[TASK TO COMPLETE]: Go through the lines below and repeat each one exactly, skipping pictures.

ENTRIES PROVIDED START

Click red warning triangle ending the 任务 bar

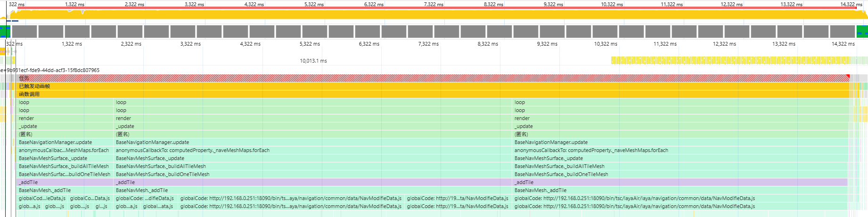(847, 76)
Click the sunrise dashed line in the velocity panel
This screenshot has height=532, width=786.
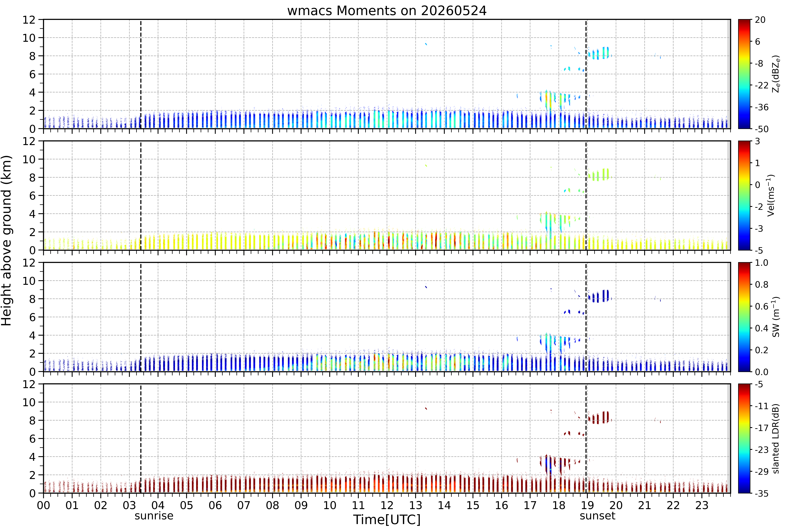141,195
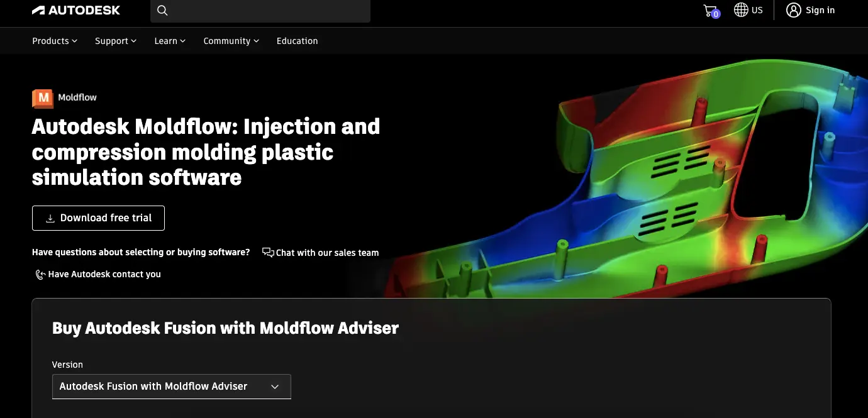Click the globe region selector icon
868x418 pixels.
[x=740, y=10]
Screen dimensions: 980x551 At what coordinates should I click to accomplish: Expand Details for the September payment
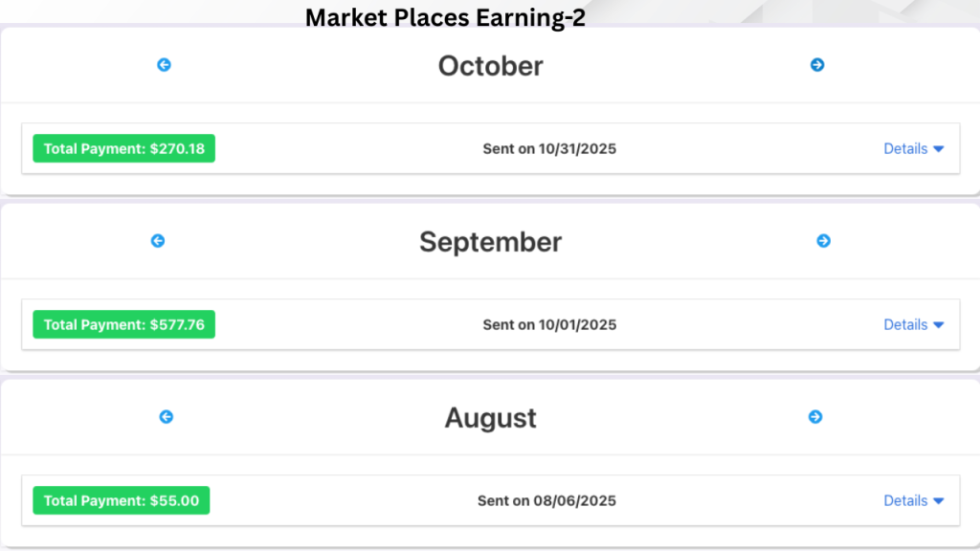913,324
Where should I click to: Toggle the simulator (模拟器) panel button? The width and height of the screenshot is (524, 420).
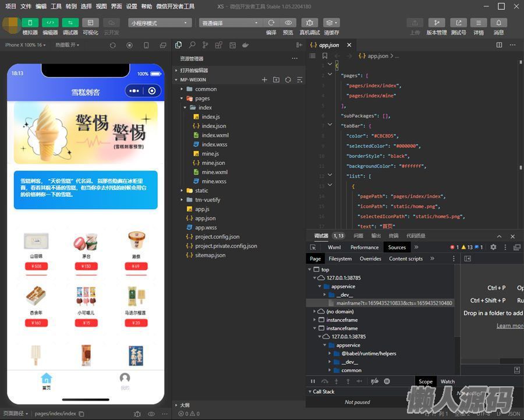pos(30,23)
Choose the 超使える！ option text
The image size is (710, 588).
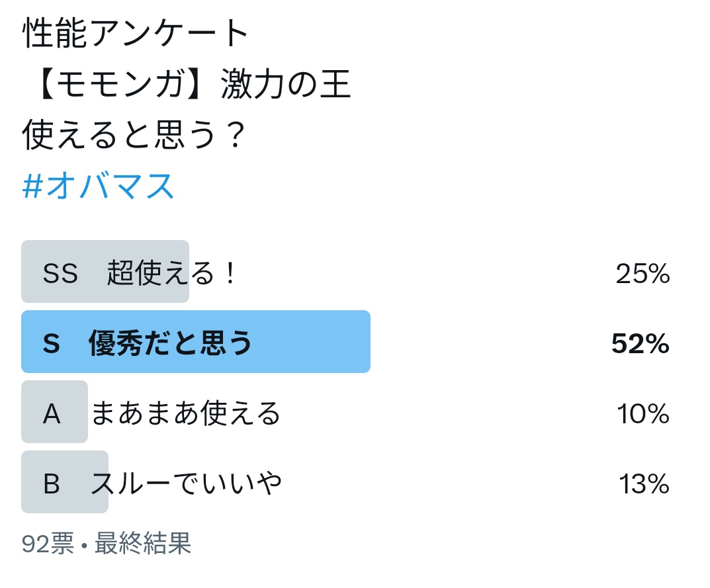tap(171, 274)
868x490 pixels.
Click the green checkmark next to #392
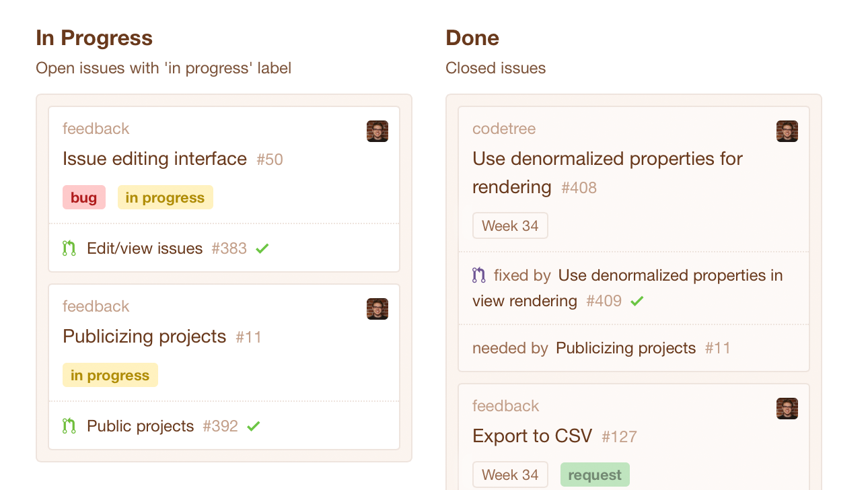[253, 426]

ENTRIES PROVIDED END

[WRITTEN ANSWER]:
Click red warning triangle ending the 任务 bar

(847, 76)
Click the sunrise dashed line in the velocity panel
This screenshot has height=532, width=786.
141,195
Click the globe region selector icon
868x418 pixels.
[x=740, y=10]
Screen dimensions: 980x551 At what coordinates should I click to accomplish: Expand Details for the September payment
913,324
Where should I click to: Toggle the simulator (模拟器) panel button? The width and height of the screenshot is (524, 420).
pos(30,23)
Choose the 超使える！ option text
The image size is (710, 588).
tap(171, 274)
868x490 pixels.
Click the green checkmark next to #392
[253, 426]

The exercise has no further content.